OPÉRATION MINDWARP – RICHARD METZGER
« Le meilleur endroit pour cacher quelque chose, c’est à l’air libre. Personne ne pense jamais à chercher. »
-Robert Anton Wilson
« Pouvez-vous m’apprendre à faire un tour de magie ? »
Au début, cette question me déconcertait vraiment – est-ce qu’ils s’attendaient à ce que je fasse un tour de cartes ? Un petit tour de passe-passe ? Qu’est-ce qu’ils attendaient de moi pour les impressionner ? Aujourd’hui, je suis habitué à ce genre de questions et, fait intéressant, elles me sont toujours posées avec une totale sincérité, jamais de sarcasme ou de mépris, juste une attitude ouverte à l’idée de « magick ». Dans les situations où ma réputation m’a précédé, je pense que c’est assez amusant. J’en suis même venu à apprécier cette question, car elle est bien plus intéressante que les banalités.
La première fois que je me suis branlé, c’était sur une photo de Maxine Sanders, reine des sorcières, les fesses à l’air. Je pense que cela explique beaucoup de choses sur moi, en fait…
Mais pour répondre à la question, eh bien, oui, je peux vous enseigner comment faire un tour de magie, euh, un tour de passe-passe qui vous apportera certainement des résultats fiables (dans la limite du raisonnable) et je peux vous l’expliquer en 10 minutes. Si vous faites ce que je vous dis, les choses commenceront à se produire, mais avant de vous sentir tout impressionné par vous-même, si vous demandiez à quelqu’un de vous apprendre une chanson au piano en 10 minutes, il pourrait le faire, mais vous ne joueriez que « Chopsticks ».
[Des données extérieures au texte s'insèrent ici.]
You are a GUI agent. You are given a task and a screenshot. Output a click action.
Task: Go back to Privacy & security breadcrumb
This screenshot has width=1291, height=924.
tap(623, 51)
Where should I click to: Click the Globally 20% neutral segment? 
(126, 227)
Pour mettre les choses en perspective…
Pour une raison que j’ignore, je me suis toujours considéré comme un sorcier. Même quand j’étais très jeune. Je ne sais pas pourquoi, mais c’est vrai. J’ai toujours eu cette identité depuis aussi longtemps que je me souvienne. Il n’y a jamais eu de période où je ne me sentais pas comme ça. Je ne me souviens pas comment j’ai été attiré par la magie, mais quand j’étais petit, j’adorais Bewitched (NDLT : Ma sorcière bien-aimée). C’était des gens auxquels je pouvais m’identifier et toutes les bandes dessinées que j’aimais avaient des héros qui étaient des sorciers et des magiciens : Strange, Adam Warlock et Captain Marvel.1 Mes parents ont même un film Super 8 de moi vêtu d’un costume de « sorcier » avec cape et bonnet de Merlin, lisant mon « grimoire » et « scrutant » dans une boule de cristal de fortune qui servait de cendrier funky du début des années 70. J’avais environ cinq ans lorsque ce film a été tourné. Trente ans plus tard, je regarde et je ris de voir à quel point j’ai été cohérent. Plus je vieillis, plus je vois une trajectoire assez droite d’ici à là. C’est bizarre d’y penser.
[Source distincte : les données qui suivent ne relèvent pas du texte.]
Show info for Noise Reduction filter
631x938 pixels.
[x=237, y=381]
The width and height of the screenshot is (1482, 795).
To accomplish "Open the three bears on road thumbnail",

Une forte poussée dans la direction de la magick pourrait avoir quelque chose à voir avec un livre intitulé Witchcraft, Magic and the Supernatural (NDLT : The Weird World of the Unknown par O.London), un livre d’images en couleur à couverture rigide, sorti dans les années 1970, avec une tête de chèvre ensanglantée sur la couverture et une peinture d’Austin Spare représentant un démon au dos. Étant donné que le public visé par un tel livre était sans aucun doute jeune, ce livre, comme beaucoup d’autres ouvrages occultes publiés par Octopus Books – comportait plusieurs photos de sorcières « vêtues de ciel » nichées dans ses pages afin d’attirer les jeunes acheteurs plus excités. J’ai convaincu ma mère d’acheter ce livre pour moi au centre commercial. Je souriais gentiment, comme un bon petit garçon.
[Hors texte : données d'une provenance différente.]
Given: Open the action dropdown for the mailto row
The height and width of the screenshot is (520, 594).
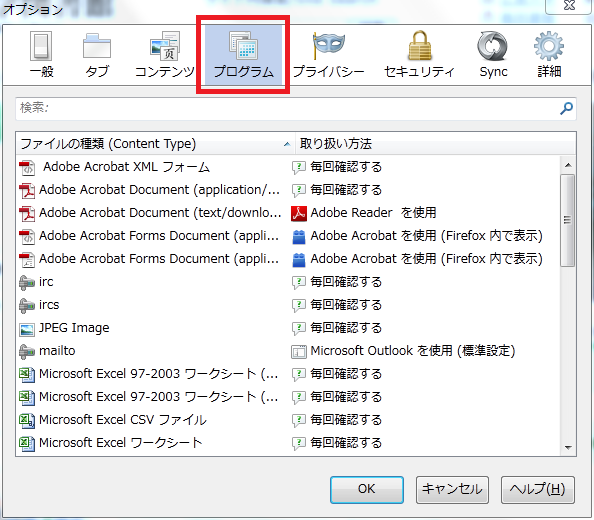Looking at the screenshot, I should click(425, 351).
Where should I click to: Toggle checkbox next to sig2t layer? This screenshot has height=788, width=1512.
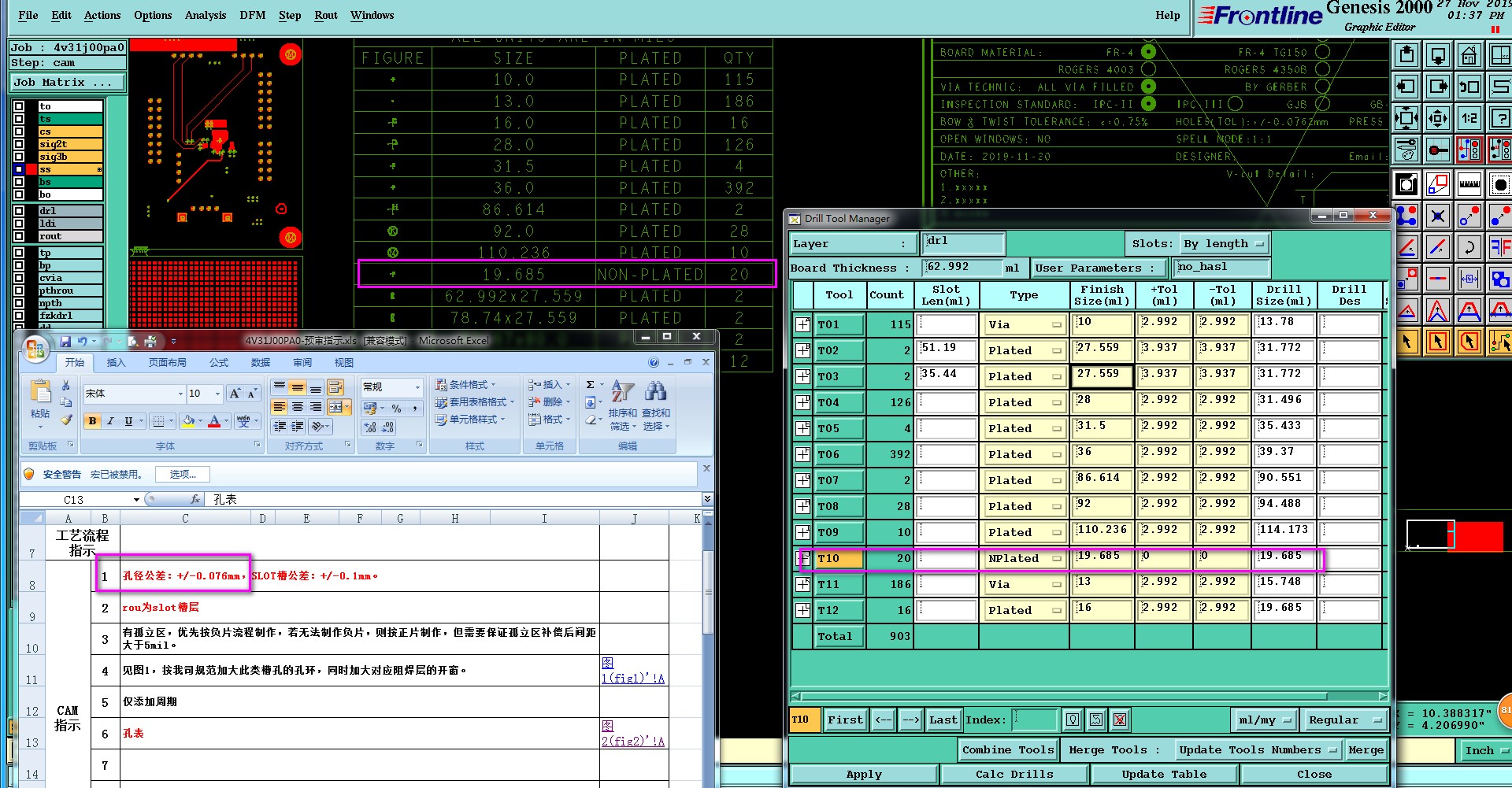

La première fois que je me suis branlé, c’était sur une photo de Maxine Sanders, la reine des sorcières, qui avait les fesses à l’air.
Je pense que cela explique beaucoup de choses sur moi, en fait…
Quand j’étais plus jeune et que j’ai commencé à me documenter sur l’occultisme, j’ai toujours été perplexe… pourquoi tout cela semblait si « ancien » – je lisais livre après livre à la recherche de quelque chose à quoi me raccrocher, mais rien de tout cela n’avait de rapport avec ma vie et mes intérêts. Les incantations en latin, les baguettes, les poignards, les robes et les divers « accessoires » occultes me semblaient tous inutiles et des moyens très inefficaces de faire de la magie. J’avais lu des articles sur les rituels de purification, les « cercles de projection », la « messe » de ceci ou de cela, le « rituel des rubans » et toutes ces choses que les magiciens étaient censés faire, mais où était la sorcellerie ? Quand arrive-t-on à la partie où l’on explique comment faire bouger les choses ?
C’est cette partie qui m’intéressait et c’est la seule qui ne m’ait jamais intéressé. Oubliez toutes ces absurdités de Donjons et Dragons, je voulais des résultats.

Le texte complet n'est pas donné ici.